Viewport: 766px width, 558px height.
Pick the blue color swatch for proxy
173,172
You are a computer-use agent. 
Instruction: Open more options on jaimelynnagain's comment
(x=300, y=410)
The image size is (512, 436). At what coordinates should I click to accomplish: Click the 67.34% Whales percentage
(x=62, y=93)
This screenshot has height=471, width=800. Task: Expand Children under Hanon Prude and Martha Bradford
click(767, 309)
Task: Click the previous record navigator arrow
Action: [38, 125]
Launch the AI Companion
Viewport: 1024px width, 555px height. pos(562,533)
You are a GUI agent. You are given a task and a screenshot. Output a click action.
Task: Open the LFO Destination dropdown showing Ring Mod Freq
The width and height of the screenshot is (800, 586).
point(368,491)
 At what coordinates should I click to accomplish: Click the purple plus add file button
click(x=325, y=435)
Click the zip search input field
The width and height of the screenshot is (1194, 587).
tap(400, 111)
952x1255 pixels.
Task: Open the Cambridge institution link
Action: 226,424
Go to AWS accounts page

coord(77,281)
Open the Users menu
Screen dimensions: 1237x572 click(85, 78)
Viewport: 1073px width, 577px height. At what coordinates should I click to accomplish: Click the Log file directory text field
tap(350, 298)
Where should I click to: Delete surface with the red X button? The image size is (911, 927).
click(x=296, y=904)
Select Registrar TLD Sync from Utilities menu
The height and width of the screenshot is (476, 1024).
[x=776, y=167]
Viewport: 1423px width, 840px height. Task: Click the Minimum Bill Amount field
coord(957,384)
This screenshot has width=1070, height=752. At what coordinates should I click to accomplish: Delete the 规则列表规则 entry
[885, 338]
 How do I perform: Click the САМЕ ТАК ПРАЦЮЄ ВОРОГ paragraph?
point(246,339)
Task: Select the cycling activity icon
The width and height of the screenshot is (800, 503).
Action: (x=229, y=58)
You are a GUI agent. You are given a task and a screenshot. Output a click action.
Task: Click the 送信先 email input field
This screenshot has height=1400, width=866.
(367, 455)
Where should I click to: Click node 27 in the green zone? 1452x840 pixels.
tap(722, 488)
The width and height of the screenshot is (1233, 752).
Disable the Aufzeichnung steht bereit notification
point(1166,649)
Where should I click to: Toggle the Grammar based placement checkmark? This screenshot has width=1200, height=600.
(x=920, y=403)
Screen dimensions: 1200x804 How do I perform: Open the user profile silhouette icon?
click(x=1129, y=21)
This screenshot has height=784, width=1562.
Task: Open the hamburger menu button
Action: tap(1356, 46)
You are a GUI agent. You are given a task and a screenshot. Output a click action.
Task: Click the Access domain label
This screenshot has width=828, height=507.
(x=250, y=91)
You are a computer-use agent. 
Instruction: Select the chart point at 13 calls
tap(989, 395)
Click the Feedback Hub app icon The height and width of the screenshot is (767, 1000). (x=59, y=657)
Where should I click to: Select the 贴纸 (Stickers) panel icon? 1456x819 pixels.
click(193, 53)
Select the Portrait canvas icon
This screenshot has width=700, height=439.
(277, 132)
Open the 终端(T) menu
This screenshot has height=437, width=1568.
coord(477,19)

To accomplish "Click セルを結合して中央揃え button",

..........

• **EXERCISE AIM**
The material must be transcribed exactly, down to the last line.

• **ANSWER BOX**
Viewport: 766px width, 558px height.
Pick the blue color swatch for proxy
173,172
You are a computer-use agent. 
Instruction: Open more options on jaimelynnagain's comment
(x=300, y=410)
The image size is (512, 436). At what coordinates should I click to accomplish: Click the 67.34% Whales percentage
(x=62, y=93)
This screenshot has height=471, width=800. Task: Expand Children under Hanon Prude and Martha Bradford
click(767, 309)
Task: Click the previous record navigator arrow
Action: [38, 125]
Launch the AI Companion
Viewport: 1024px width, 555px height. pos(562,533)
You are a GUI agent. You are given a task and a screenshot. Output a click action.
Task: Open the LFO Destination dropdown showing Ring Mod Freq
The width and height of the screenshot is (800, 586).
point(368,491)
 At what coordinates should I click to accomplish: Click the purple plus add file button
click(x=325, y=435)
Click the zip search input field
The width and height of the screenshot is (1194, 587).
tap(400, 111)
952x1255 pixels.
Task: Open the Cambridge institution link
Action: 226,424
Go to AWS accounts page

coord(77,281)
Open the Users menu
Screen dimensions: 1237x572 click(85, 78)
Viewport: 1073px width, 577px height. At what coordinates should I click to accomplish: Click the Log file directory text field
tap(350, 298)
Where should I click to: Delete surface with the red X button? The image size is (911, 927).
click(x=296, y=904)
Select Registrar TLD Sync from Utilities menu
The height and width of the screenshot is (476, 1024).
[x=776, y=167]
Viewport: 1423px width, 840px height. Task: Click the Minimum Bill Amount field
coord(957,384)
This screenshot has width=1070, height=752. At what coordinates should I click to accomplish: Delete the 规则列表规则 entry
[885, 338]
 How do I perform: Click the САМЕ ТАК ПРАЦЮЄ ВОРОГ paragraph?
point(246,339)
Task: Select the cycling activity icon
The width and height of the screenshot is (800, 503).
Action: (x=229, y=58)
You are a GUI agent. You are given a task and a screenshot. Output a click action.
Task: Click the 送信先 email input field
This screenshot has height=1400, width=866.
(367, 455)
Where should I click to: Click node 27 in the green zone? 1452x840 pixels.
tap(722, 488)
The width and height of the screenshot is (1233, 752).
Disable the Aufzeichnung steht bereit notification
point(1166,649)
Where should I click to: Toggle the Grammar based placement checkmark? This screenshot has width=1200, height=600.
(x=920, y=403)
Screen dimensions: 1200x804 How do I perform: Open the user profile silhouette icon?
click(x=1129, y=21)
This screenshot has height=784, width=1562.
Task: Open the hamburger menu button
Action: tap(1356, 46)
You are a GUI agent. You are given a task and a screenshot. Output a click action.
Task: Click the Access domain label
This screenshot has width=828, height=507.
(x=250, y=91)
You are a computer-use agent. 
Instruction: Select the chart point at 13 calls
tap(989, 395)
Click the Feedback Hub app icon The height and width of the screenshot is (767, 1000). (x=59, y=657)
Where should I click to: Select the 贴纸 (Stickers) panel icon? 1456x819 pixels.
click(193, 53)
Select the Portrait canvas icon
This screenshot has width=700, height=439.
(277, 132)
Open the 终端(T) menu
This screenshot has height=437, width=1568.
coord(477,19)

To accomplish "Click セルを結合して中央揃え button",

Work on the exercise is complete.